Trump Wants Health-Care Bill to Protect Pre-Existing Conditions

President Donald Trump said Monday the Republican health-care bill being negotiated in Congress ultimately will protect Americans with pre-existing conditions as well as Obamacare does.

“I want it to be good for sick people. It’s not in its final form right now,” he said during an Oval Office interview Monday with Bloomberg News. “It will be every bit as good on pre-existing conditions as Obamacare.”

The latest version of the House GOP bill, which Republican leaders are trying to figure out whether they have the votes to pass this week, wouldn’t live up to that promise and would weaken those protections.

A new amendment aimed at winning over conservative holdouts would allow states to apply for waivers from Obamacare’s requirements to provide certain essential health benefits if they are able to show that the modifications would cut prices. It also would allow states to sidestep the requirement that all consumers in a certain area must be charged the same rate for insurance, which would make plans significantly more expensive for those with pre-existing conditions.

The Republican bill would hurt protections for people with pre-existing conditions like a history of cancer, said Kirsten Sloan, senior director of policy analysis and legislative support at the American Cancer Society’s Cancer Action Network.
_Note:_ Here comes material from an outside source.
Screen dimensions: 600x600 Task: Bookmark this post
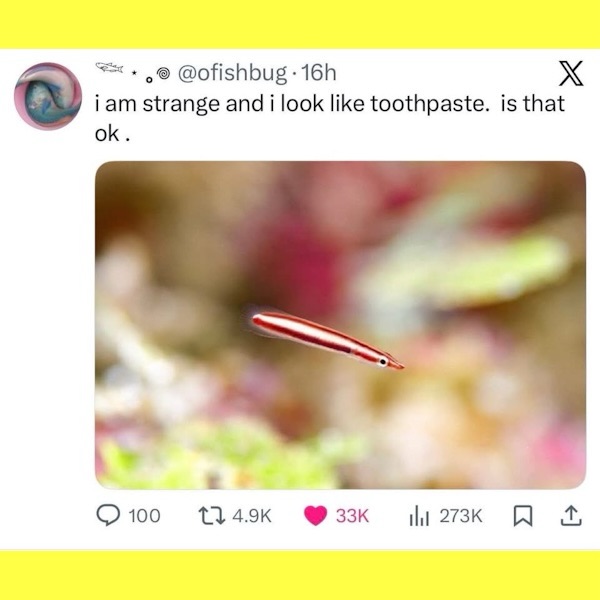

Obamacare “allowed a person with cancer to both get and keep insurance because of the insurance market protections; it made sure the insurance the kind of person with cancer was purchasing was meaningful,” Sloan said in an interview. The Republican proposal “begins to erode those protections.”

If states are allowed to use waivers for some protections, Sloan said, “you really are not guaranteeing that a cancer patient could get and afford coverage.” Her group supported the Affordable Care Act and has opposed the GOP bill.

‘Continuously Covered’

House Speaker Paul Ryan’s office defended the GOP health bill on Monday, saying the measure does protect people with pre-existing conditions.

“States can’t opt out without a high-risk pool to take care of them. And waivers never apply to anyone who has been continuously covered,” said AshLee Strong, Ryan’s press secretary. “We believe there is more than one way to address this problem.”

Trump repeated in the interview his contention that the Affordable Care Act is already disintegrating.

“And Obamacare just so you know, Obamacare’s terrible on preexisting conditions, you know why? Cause you’re not going to have it,” he said. “It’s folding. It’s gone.”

Reconsidering Floor Vote

The GOP bill to repeal and replace Obamacare has stalled ever since leaders scrapped a planned floor vote in late March.

After several embarrassing setbacks, Republican leaders, under pressure from the White House, spent much of last week weighing whether to hold a vote on the measure that included the new amendment, which was negotiated by New Jersey Representative Tom MacArthur and North Carolina Representative Mark Meadows, who chairs the House Freedom Caucus.

Conservative holdouts endorsed the revised bill but a number of moderate Republicans remained opposed to the measure, making it unclear whether it had enough votes to pass.

Vice President Mike Pence said in an interview Sunday on NBC’s “Meet the Press” that he hopes the House might act on a health-care bill soon. But he also said a final version from Congress might not be ready “before the end of the year” for Trump to sign.

Two of Trump’s top aides, Chief of Staff Reince Priebus and National Economic Council director Gary Cohn, in interviews with CBS, both projected confidence Monday that it would. “This is going to be a great week – we’re going to get health care down to the floor of the House. We’re convinced we’ve got the votes,” Cohn said.

House Republicans are far less certain. There is no vote scheduled yet for this week and there are still not enough votes to pass a bill, a congressional aide said after Priebus’s and Cohn’s comments. While the new language won over some conservative holdouts, a number of moderate Republicans remain opposed.

Leaders are continuing to work to get more votes on board and will schedule a vote for this week if they believe they have enough to pass a bill, the aide added.